┌─ EXCERPT

While Barclay James Harvest, in original continuity, ended in 1998, it’s been the best of both worlds since that time for their fans and BJH audiences across the UK and Europe – following the band’s demise original members John Lees (guitars, vocals) and Les Holroyd (bass, vocals) formed successful Barclay James Harvest splinter groups; both tour successfully to this day.
John Lees’ Barclay James Harvest formed in 1998 and have released two studio albums – 1999’s Nexus (a mix of rerecorded BJH songs and new material) featured Barclays keyboardist, the late Stuart "Woolly" Wolstenholme (1947-2010); the melodically progressive North was released in 2013.
2016 marks fifty years of Barclay James Harvest in original shape or splinter group form, with notable fifty years on highlights including John Lees’ Barclay James Harvest headlining the Acoustic Stage at the Glastonbury Festival and a continuing, and outstanding, BJH album re-release series from Cherry Red Records through their progressive imprint Esoteric Recordings.
John Lees took a short time out from the studio where another BJH remaster was nearing completion to talk about why he still enjoys playing and performing (more so now than back in the day) and a thought or three on those classic BJH albums…
Ross Muir: You’re back out on the road in November but as I mentioned in the introduction you had the honour of headlining the Acoustic Stage at Glastonbury in the summer…
John Lees: That’s right, yeah. We headlined the stage on the Friday night but it was a sea of mud! [laughs]. That didn’t affect us, but Glastonbury is Glastonbury; it’s just one of those events where you just have to accept what it could be like and everything’s always a rush – you queue for hours, then you’re convoyed to the stage, you get out of your transportation, you’re straight out on to the stage, you plug in and start playing. No frills! [laughs] But it was fine, really.
RM: Indeed; and a prestigious slot – nor was this an acoustic set.
JL: No, it wasn’t. But then we’re not a loud band anyway and if you’re not too loud you’re not going to interfere with any of the other stages or any of the other bands.
RM: From Glastonbury to back on the road for another run of UK dates which are significant in that they celebrate the fiftieth year since Barclay James Harvest founded and started performing.

└─
┌─ STORED DATA

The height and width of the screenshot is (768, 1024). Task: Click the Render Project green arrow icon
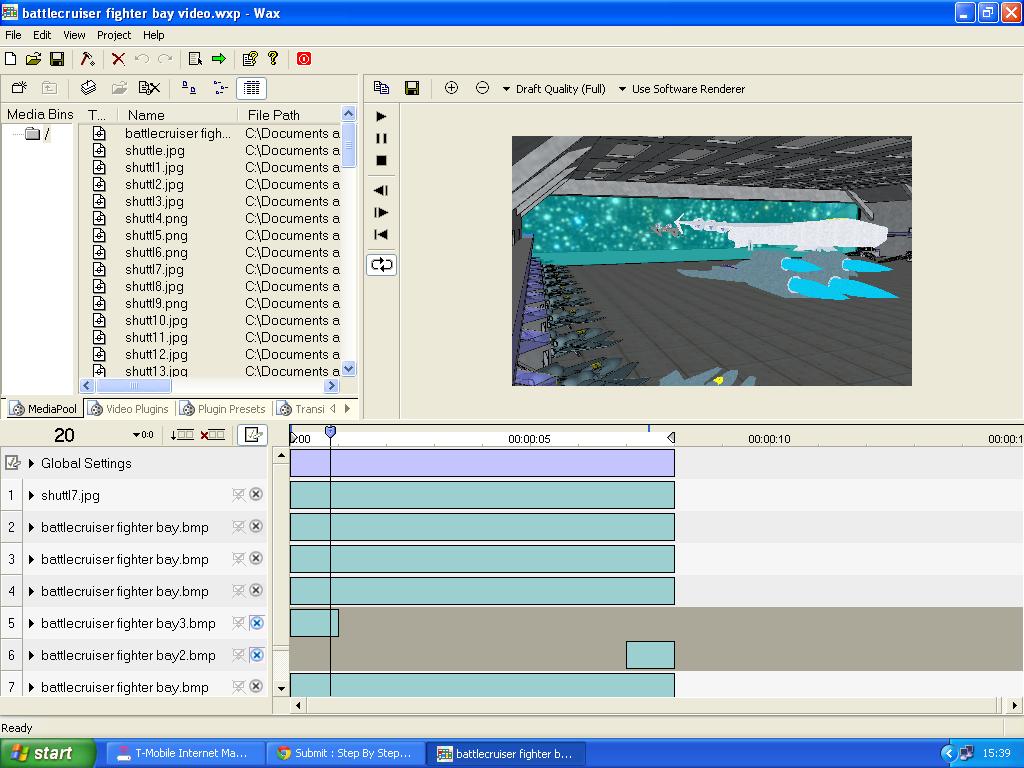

└─

TO BE DONE: Continue the Barclay James Harvest interview, picking up right after its last sentence.

RESULT OF THIS EXERCISE:
Does it seem like fifty years?
JL: I didn’t even know it was fifty years until somebody told me! [laughs] – and if you had said to me fifty years ago that I’d still be doing this when I was nearing seventy I would have said "no way!" [laughs].
But no, it doesn’t seem like fifty years, but time moves on and there has been such a massive amount of music by the Barclays. It’s quite incredible really.
RM: Plus, of course, with this particular band you have newer material such as the North album, allowing you to pepper the set with newer songs while playing the classic tracks.
JL: Yeah, it’s great; it’s a win-win all the way round. The way we tour and the way we do gigs now it’s so much easier than it was back in the day. The guys that I work with are really supportive and we just have a really good time – we’re a boys club, we meet up twice a week and usually to talk about the material.
As a consequence of that we can go out and do the gigs – the shows we’re doing in November in England are more like a continuation of the concerts we’ve been doing throughout the year.
RM: Interesting you refer to it as a "boys club" because there is a clear camaraderie within this band.
You, Craig Fletcher and Kevin Whitehead have been together since 1998 and Jez Smith came on board eight years ago – in a reimagined day and rebranded age where bands reform with interchangeable personnel, sound-a-likes or even family members, that’s very refreshing.
JL: It’s amazing; we’re all good friends and we share a love of the music.
I know I wrote quite a big tranche of the material, or it certainly feels like that, but I don’t have anything in common with the early stuff other than I created it – although if I’m really pushed I can remember why I created it [laughs].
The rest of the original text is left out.